1 Description of the system
Before going into detail about how the Commission’s MT system resolves the problem of multiple meanings, we would like to provide some information about the structure of its dictionaries and the translation process followed. The system has two main types of dictionaries: Stem dictionary: This essentially contains entries coded independently
of their linguistic context. Stem dictionaries were initially bilingual but when the number of language pairs increased, a mono-source/multitarget approach was preferred. The Stem dictionary of each source language contains basic syntactic information on a word, information required for homograph resolution, syntactic and semantic codes and,
finally, its translation in all target languages of the system. Syntactic codes are used to specify the part of speech a word belongs to and help in the correct analysis of the source text. Semantic codes can be applied on any part of speech but are mostly used on nouns. They give a rough categorisation of the word or expression and are also mostly used during analysis. The ones most widely used are HUMANS and GROUPS. Other examples of semantic codes are CITIES, MONTHS, ANIMAL, PROPTY (property), COLOUR, etc. IDLS (idiom/limited semantics) dictionary: This contains expressions which determine the translation of a single word or an expression
according to the syntactic and semantic context it appears in. There are five types of entries which can appear in the IDLS dictionary. The most frequent ones are idiom replaces, SLS (Straight Limited Semantics) and CLS (Conditional Limited Semantics).
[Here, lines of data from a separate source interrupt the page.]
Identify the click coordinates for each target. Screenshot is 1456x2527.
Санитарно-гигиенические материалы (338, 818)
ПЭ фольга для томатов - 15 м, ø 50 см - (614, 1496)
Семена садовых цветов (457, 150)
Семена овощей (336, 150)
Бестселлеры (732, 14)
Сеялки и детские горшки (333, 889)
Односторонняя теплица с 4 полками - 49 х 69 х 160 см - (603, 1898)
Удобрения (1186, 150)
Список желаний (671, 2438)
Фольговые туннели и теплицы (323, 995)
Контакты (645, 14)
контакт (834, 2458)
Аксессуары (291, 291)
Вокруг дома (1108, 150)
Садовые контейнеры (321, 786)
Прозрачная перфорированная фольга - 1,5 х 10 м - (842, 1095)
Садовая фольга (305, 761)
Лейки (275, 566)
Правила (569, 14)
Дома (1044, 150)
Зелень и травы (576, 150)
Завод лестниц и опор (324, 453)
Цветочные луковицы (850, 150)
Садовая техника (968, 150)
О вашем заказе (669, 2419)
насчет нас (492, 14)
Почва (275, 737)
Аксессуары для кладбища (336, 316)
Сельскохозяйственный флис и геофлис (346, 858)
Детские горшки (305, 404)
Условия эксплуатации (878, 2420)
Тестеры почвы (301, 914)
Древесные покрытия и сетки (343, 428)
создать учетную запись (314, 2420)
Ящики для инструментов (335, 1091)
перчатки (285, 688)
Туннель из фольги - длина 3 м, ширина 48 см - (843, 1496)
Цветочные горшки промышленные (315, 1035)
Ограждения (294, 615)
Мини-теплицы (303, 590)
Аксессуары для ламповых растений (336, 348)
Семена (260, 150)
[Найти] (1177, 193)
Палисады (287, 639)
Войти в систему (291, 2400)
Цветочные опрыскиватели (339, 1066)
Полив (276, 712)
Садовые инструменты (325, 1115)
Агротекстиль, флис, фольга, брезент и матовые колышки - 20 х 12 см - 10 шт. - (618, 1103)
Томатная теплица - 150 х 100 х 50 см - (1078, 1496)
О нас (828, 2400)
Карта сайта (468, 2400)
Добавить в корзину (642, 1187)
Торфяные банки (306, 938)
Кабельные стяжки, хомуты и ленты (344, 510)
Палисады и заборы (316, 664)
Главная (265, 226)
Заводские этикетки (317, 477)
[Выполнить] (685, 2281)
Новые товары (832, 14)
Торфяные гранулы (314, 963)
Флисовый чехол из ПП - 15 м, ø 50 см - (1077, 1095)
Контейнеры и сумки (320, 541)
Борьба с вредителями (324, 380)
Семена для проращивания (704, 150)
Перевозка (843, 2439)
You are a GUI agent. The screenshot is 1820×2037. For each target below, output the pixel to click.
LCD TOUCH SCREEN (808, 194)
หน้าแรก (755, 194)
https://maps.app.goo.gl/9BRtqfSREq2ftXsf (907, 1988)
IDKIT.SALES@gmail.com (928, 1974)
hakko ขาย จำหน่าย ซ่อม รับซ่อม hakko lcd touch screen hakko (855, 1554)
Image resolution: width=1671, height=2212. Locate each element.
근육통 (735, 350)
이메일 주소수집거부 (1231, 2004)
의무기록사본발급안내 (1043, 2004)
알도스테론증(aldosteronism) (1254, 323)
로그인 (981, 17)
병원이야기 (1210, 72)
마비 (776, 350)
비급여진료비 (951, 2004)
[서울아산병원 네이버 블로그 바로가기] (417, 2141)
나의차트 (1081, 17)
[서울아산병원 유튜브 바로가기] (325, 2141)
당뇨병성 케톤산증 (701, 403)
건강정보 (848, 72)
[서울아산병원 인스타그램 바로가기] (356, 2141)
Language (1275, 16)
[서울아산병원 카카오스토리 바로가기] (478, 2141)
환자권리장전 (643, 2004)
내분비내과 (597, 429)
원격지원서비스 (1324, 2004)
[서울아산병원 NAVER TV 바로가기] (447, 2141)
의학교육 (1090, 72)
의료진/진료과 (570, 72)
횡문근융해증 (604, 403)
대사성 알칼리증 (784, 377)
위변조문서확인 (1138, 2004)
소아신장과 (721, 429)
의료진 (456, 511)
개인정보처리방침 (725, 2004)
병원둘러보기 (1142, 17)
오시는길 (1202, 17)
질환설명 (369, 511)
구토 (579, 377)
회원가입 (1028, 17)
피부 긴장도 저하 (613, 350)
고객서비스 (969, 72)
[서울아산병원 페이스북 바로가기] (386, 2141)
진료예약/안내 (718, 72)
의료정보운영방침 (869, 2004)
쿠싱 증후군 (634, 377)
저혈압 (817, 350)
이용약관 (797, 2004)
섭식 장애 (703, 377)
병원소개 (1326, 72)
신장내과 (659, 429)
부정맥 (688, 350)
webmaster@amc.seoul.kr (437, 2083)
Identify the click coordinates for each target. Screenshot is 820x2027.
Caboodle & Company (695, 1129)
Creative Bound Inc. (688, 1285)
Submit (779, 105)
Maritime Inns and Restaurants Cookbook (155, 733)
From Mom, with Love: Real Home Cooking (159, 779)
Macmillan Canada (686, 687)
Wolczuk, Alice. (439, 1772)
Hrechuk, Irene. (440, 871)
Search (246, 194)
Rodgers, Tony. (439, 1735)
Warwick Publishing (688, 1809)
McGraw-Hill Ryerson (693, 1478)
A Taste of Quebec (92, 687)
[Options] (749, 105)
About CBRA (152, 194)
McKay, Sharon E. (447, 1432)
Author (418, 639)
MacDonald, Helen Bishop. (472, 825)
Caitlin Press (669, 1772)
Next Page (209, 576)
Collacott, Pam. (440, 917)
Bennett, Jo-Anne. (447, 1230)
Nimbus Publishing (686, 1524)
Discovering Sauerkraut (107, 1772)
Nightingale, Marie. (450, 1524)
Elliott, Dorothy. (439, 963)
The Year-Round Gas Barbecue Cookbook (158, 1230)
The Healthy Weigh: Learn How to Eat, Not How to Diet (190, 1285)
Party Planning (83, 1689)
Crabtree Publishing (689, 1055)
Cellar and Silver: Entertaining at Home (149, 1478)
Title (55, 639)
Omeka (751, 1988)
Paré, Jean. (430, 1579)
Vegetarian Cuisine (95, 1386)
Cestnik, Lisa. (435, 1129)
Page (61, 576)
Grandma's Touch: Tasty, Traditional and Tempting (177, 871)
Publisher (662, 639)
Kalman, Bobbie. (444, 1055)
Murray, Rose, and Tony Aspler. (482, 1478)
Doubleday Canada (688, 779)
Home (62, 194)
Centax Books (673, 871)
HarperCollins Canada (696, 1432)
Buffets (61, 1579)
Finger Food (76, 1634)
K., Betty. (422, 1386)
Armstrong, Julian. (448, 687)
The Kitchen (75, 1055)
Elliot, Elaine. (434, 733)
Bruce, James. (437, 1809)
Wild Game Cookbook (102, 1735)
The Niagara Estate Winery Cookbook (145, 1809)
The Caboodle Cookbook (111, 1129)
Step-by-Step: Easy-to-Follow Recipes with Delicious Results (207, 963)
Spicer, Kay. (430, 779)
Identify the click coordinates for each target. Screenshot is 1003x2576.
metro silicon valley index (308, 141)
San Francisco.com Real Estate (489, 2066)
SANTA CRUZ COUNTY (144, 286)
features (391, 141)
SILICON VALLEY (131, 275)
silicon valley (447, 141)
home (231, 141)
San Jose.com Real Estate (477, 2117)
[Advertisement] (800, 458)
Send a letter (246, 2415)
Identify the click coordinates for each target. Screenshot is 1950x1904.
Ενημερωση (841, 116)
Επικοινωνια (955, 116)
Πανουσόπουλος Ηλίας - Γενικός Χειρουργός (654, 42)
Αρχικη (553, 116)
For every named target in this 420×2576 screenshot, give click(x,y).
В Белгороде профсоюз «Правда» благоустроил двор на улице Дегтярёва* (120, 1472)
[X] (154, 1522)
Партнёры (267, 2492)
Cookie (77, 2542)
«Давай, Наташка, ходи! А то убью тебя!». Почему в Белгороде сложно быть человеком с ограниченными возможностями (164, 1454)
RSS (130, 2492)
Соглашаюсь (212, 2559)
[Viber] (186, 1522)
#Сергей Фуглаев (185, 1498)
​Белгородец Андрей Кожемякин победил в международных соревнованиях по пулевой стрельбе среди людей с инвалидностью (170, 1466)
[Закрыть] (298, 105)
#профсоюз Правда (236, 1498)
Idiom replaces are usually prepositional, conjunctive or adverbial phrases such as with respect to, in order that and in the long run. Once an expression is coded as an idiom replace, it is treated as one word which has the advantage that the string is never misanalysed as having some other syntactic function and its meaning in the target language is easier to find. The SLS feature assists the coding of noun phrases (often technical terms) and facilitates the resolution of homographs by allowing developers to attach a different translation to some words when they appear in a certain string.
For example, an SLS rule would allow us to translate the expression power station as centrale in French. CLS rules are another very powerful feature for covering exceptions to the default meaning provided in the Stem dictionary. Their flexibility allows the developer to specify in exactly what context the rule should apply, to examine the rest of the sentence for certain conditions and so on.
2 Translation process
In order to explain a bit more about how the dictionaries are used we will very briefly describe the translation process the system goes through, concentrating mainly on when the dictionaries are accessed and when rules are applied. It should be borne in mind that the source text istranslated sentence-by-sentence and that the translation procedure has
three main stage : analysis, transfer and synthesis.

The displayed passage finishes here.